On the other hand, even a substantial increase in the atmospheric resolution does not significantly improve the representation of the dominant mode of large-scale decadal variability in the extra-tropical North Pacific (i.e., the PDO; Sect. 3.3) while the biases in the patterns of air–sea interaction (Sect. 3.4) appear to be exacerbated by the resolution enhancement. These counter-intuitive aspects of model resolution enhancement are not novel in the recent literature (e.g., Docquier et al. 2019).

To conclude, both low and high-resolution simulations reproduce the observed bimodality of the jet and the oceanic teleconnection mechanism linking the PDO and the KE variability, via the propagation of baroclinic RWs.

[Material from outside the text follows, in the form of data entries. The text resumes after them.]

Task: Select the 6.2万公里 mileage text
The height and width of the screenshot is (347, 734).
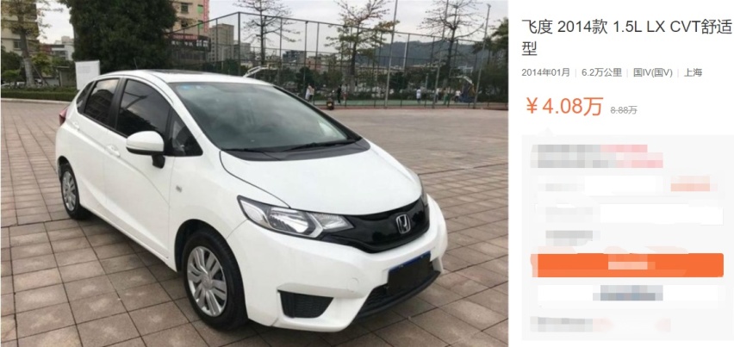Action: pos(601,72)
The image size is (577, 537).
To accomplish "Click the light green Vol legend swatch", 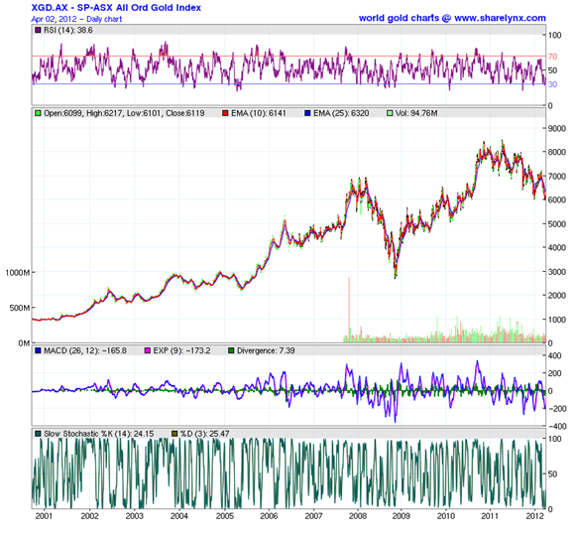I will (390, 113).
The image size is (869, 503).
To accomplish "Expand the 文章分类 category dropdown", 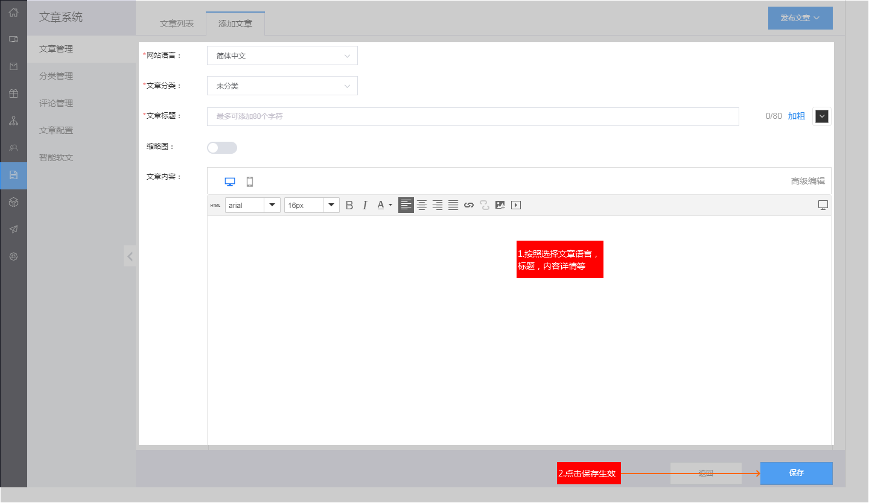I will [282, 86].
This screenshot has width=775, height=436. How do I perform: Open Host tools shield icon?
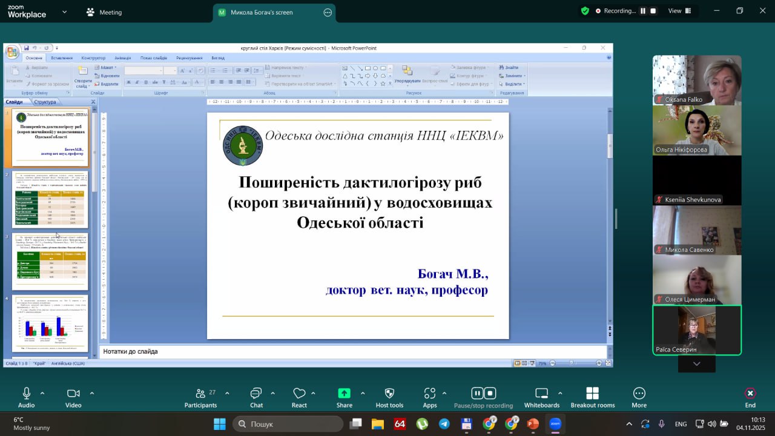pos(389,397)
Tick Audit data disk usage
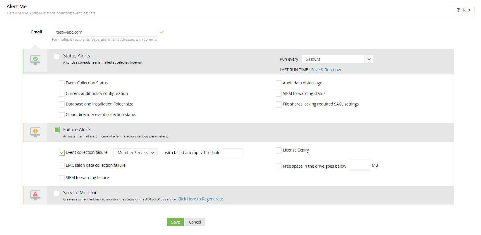This screenshot has height=235, width=481. click(279, 83)
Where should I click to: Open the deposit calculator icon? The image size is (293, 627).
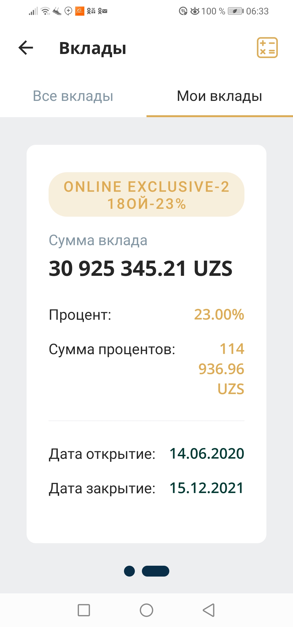(x=267, y=48)
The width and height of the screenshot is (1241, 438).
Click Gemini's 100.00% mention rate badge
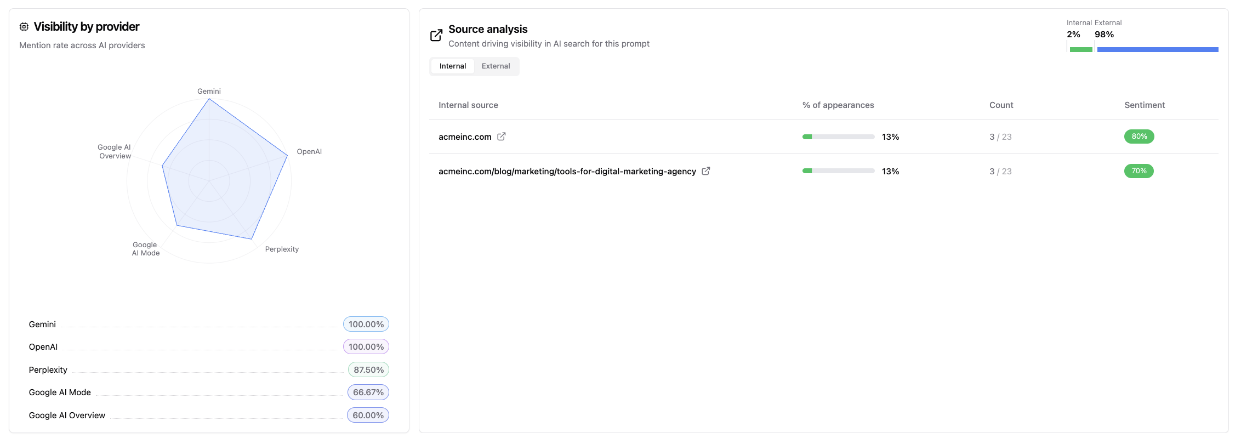pyautogui.click(x=366, y=325)
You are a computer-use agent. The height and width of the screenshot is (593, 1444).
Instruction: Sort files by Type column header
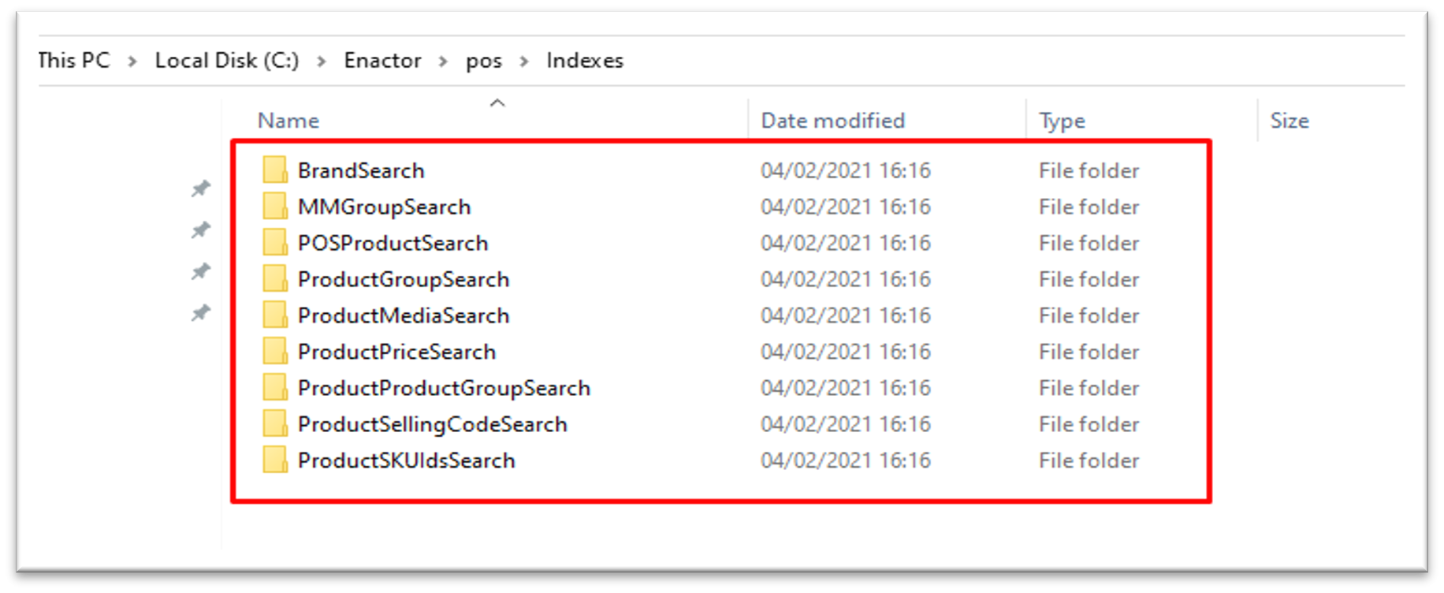click(x=1062, y=121)
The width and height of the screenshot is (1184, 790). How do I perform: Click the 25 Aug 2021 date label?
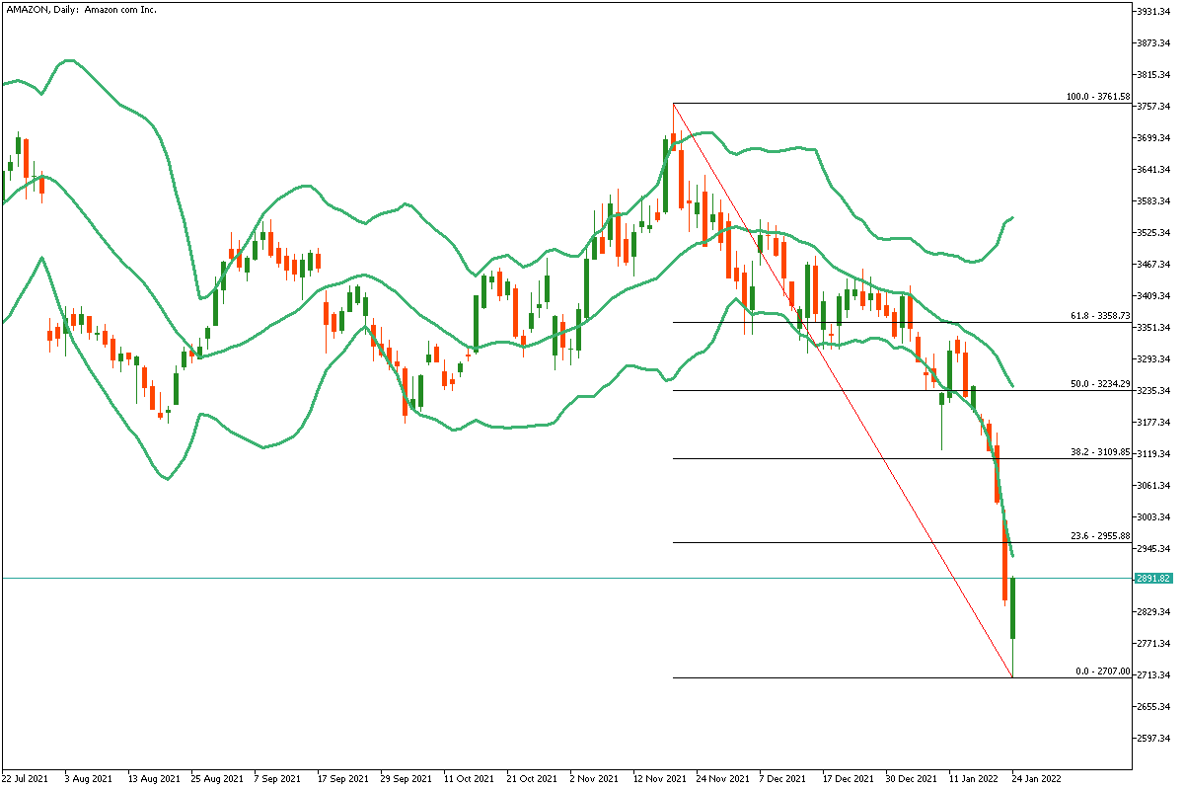[215, 778]
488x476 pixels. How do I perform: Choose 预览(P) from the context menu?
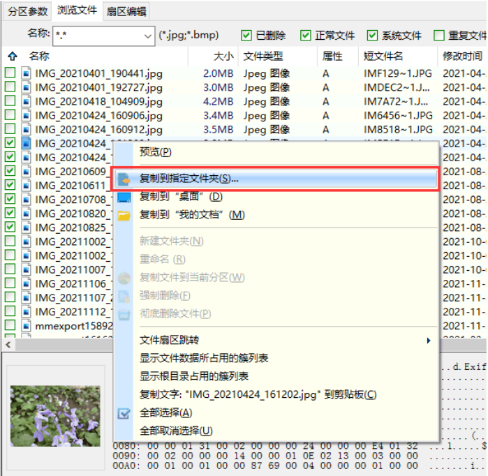(155, 152)
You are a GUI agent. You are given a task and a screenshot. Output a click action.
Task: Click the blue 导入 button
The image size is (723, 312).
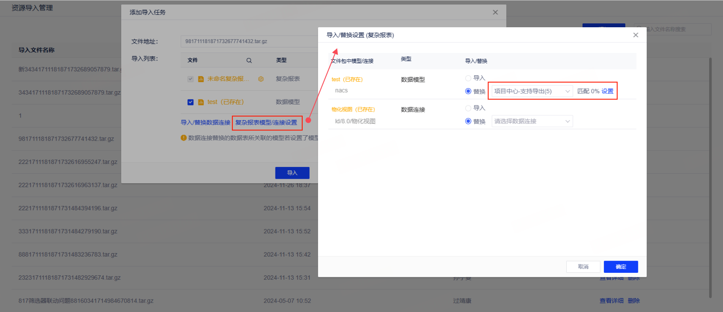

This essential mechanism is sufficiently well constrained under eddy-permitting ocean conditions, while the influence of the atmospheric resolution appears to be elusive, at this stage. Extending the present analysis to a multi-model multi-resolution ensemble of global climate simulations, benefitting from the whole set of HighResMIP integrations is a promising avenue for future investigations.